Had the Owl found them? Owls flew silently, unlike any other bird, giving their prey no warning until too late.
Arch's whole body was at attention, ears, eyes, even his feet sensitive against the ground to pick up any footfalls, his skin alert to the breeze made by a knife, swinging.
A sliver of moonlight reflected off a blade was the only warning.
He dove to one side, the razor edge of the knife tugging at his shirt, cutting it and brushing his skin. He planted his staff with his left hand and used it as leverage to pivot and drive his own knife forward, keeping it down, but edge up.
His blow landed, but only a glancing blow.
At almost the same moment he took a heavy blow on his arm. He fell on his back, losing his knife.
Frantic, he raised up his legs and kicked out to intercept the Owl as the man came in. His boots smashed the Owl on his chest, driving him back.
Arch leapt to his feet and swung his staff in a short punching motion, still unable to see almost anything in the dark under the trees.

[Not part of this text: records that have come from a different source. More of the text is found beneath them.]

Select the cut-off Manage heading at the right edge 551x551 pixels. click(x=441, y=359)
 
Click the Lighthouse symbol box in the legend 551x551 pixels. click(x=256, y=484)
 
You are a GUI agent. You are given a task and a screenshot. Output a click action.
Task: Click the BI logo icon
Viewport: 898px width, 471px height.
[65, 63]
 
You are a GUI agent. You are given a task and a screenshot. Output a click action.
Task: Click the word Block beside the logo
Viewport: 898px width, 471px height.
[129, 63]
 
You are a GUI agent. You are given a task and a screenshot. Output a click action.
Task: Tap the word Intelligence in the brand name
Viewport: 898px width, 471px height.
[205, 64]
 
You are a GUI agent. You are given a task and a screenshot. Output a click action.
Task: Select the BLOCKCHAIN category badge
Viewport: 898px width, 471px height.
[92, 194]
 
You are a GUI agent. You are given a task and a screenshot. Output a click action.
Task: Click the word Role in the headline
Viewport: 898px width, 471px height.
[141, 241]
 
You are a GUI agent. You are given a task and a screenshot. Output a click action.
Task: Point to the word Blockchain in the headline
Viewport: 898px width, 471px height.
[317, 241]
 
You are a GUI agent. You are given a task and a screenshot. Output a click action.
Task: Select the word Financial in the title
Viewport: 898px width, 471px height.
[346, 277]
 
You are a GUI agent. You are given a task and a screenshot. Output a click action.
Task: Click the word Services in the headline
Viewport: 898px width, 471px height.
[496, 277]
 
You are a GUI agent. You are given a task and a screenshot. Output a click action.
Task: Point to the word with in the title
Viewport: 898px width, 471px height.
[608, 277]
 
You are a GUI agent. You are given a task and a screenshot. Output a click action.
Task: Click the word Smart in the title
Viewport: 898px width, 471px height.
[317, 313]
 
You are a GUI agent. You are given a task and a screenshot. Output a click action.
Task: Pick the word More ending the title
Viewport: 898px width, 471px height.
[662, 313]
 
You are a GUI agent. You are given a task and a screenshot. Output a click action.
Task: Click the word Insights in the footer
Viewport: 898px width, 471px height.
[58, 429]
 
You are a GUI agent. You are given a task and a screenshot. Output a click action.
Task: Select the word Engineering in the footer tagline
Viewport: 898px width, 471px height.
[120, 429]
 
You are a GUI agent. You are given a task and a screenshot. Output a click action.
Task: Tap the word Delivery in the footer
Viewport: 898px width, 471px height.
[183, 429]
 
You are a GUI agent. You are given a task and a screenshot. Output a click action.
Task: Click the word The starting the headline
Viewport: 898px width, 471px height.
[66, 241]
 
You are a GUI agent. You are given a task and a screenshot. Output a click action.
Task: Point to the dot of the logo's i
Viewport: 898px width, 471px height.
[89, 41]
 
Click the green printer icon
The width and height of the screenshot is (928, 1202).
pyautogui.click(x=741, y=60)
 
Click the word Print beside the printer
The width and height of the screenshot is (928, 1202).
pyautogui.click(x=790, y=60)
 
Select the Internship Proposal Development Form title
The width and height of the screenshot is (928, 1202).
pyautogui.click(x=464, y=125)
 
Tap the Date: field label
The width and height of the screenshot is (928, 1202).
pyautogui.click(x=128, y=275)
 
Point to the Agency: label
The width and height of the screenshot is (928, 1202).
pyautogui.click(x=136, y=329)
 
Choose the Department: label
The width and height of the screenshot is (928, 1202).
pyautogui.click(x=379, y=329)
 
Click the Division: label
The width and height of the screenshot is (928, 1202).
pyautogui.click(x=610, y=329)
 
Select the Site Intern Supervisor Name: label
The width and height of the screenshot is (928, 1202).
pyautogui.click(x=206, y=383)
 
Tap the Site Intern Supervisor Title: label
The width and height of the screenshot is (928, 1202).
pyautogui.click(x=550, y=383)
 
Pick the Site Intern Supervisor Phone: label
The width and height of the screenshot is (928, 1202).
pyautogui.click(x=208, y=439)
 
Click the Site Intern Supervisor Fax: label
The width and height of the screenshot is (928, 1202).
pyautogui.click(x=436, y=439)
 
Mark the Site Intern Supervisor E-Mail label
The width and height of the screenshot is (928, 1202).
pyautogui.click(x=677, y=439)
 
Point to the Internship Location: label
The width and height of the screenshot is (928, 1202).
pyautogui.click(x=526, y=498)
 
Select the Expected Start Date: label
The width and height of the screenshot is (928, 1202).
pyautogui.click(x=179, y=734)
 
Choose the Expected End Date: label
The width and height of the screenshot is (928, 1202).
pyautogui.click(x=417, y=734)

He missed, but it gave him the moment he needed to put his hand on his fallen knife. He retreated a couple paces, using his staff as a shield, then darted left.
A flicker of shadow warned him the Owl was charging again. He drove forward and up with his knife -- missed. Slashed. Missed.
> Then the Owl was there, knocking his staff out of his hand.
Arch rolled forward, smashed his fist into the man's face. The Owl buckled. Feeling that, again he drove his knife at the man's belly.
The half-elven was not there.
On the balls of his feet, taking breaths in huge gasps, he prepared for the Owl to come at him again.
Silence.
Slowly, the moon set behind the mountain. When its last light was gone, he eased up out of his crouch, listening, listening.
Only a light breeze, stirring leaves overhead. Only the bright stars, the sense that he was still alive, he had survived. He ceased to pant so hard. The Owl -- who else could it have been -- had fled.
Keeping alert, he crouched, feeling around with his hand until he caught up his staff, felt the faint thrumming of its power.
"By the hells," he said at last.
He felt a chill, wanting to kill that man, wanting him dead, but fearing him as well. Long years had passed since he last felt a fear like this.
Chapter Sixteen
Mara watched Arch disappear into the night, but heard almost nothing, then nothing more. He had vanished.
Deeb was asleep, stirring restlessly and moaning a little. It frightened her. Deeb had taken a bad blow to the head and a concussion was a dangerous injury to have, especially out here. What if he did die, leaving her with Galle?
She wanted her man there for her as he had been throughout their marriage. But if he were not then she must deal with life as it was -- she had her child to consider.
All her life she had relied on the civilized world, the city guard, judges, Boundskeepers to protect her, yet she had a brain and could use it. Being left alone here would be hard -- they would best make their way back into the Magic perhaps, where Galle felt more at home now and could use the whirligigs to help them, as he had used them to scout before.